PORTLAND — One of Maine’s largest providers of personal care support for the elderly and disabled announced that it is ending service in Maine.
The Portland Press Herald reported that MAS Home Care of Maine said Wednesday that on July 29, it will be discontinuing the home care services it provides that receive all or part of their funding from MaineCare.
About 1,000 clients are affected.
The move could put personal support specialists out of work, while their clients would have to find other providers.
MAS Home Care of Maine president and chief executive Ken Johnson says his staff is working on a transition plan that will move those workers to other home care agencies, which would allow them to potentially remain with clients they already serve.
The decision has left SeniorsPlus in Lewiston scrambling to help clients through the transition.
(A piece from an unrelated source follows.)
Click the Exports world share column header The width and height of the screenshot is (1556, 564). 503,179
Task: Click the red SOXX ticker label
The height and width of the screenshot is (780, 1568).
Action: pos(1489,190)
Its Elder Independence of Maine Division coordinates care for all of the nearly 1,000 elderly and disabled Mainers who rely on MAS for personal care, like bathing and dressing.
SeniorsPlus is now working with the Maine Department of Health and Human Services to try to keep clients and personal support workers together as workers accept jobs with new home care agencies.
“I’m hoping a high, high, high percentage of (clients) want to stay with the same workers and those workers easily get hired by these other agencies,” said SeniorsPlus Executive Director Betsy Sawyer-Manter.
She believes there are enough providers in Maine to handle the clients MAS is giving up — for now.
“If this were to happen again, I don’t know,” Sawyer-Manter said.
She called the state’s MaineCare reimbursement rate “a big part of the problem.” At $15 an hour, the rate is too low and has been for a long time, she said.
“That’s got to cover everything from worker training to insurance to wages to overhead,” she said. “And that’s not very much money.”
The new state budget sets aside a little more than $4 million to help increase rates, she said, but she believes that’s not enough.
“This is the tip of the iceberg, I think, in terms of needing to really pay attention to what we do for care of older adults in the state of Maine,” she said.
Sun Journal Staff Writer Lindsay Tice contributed to this story.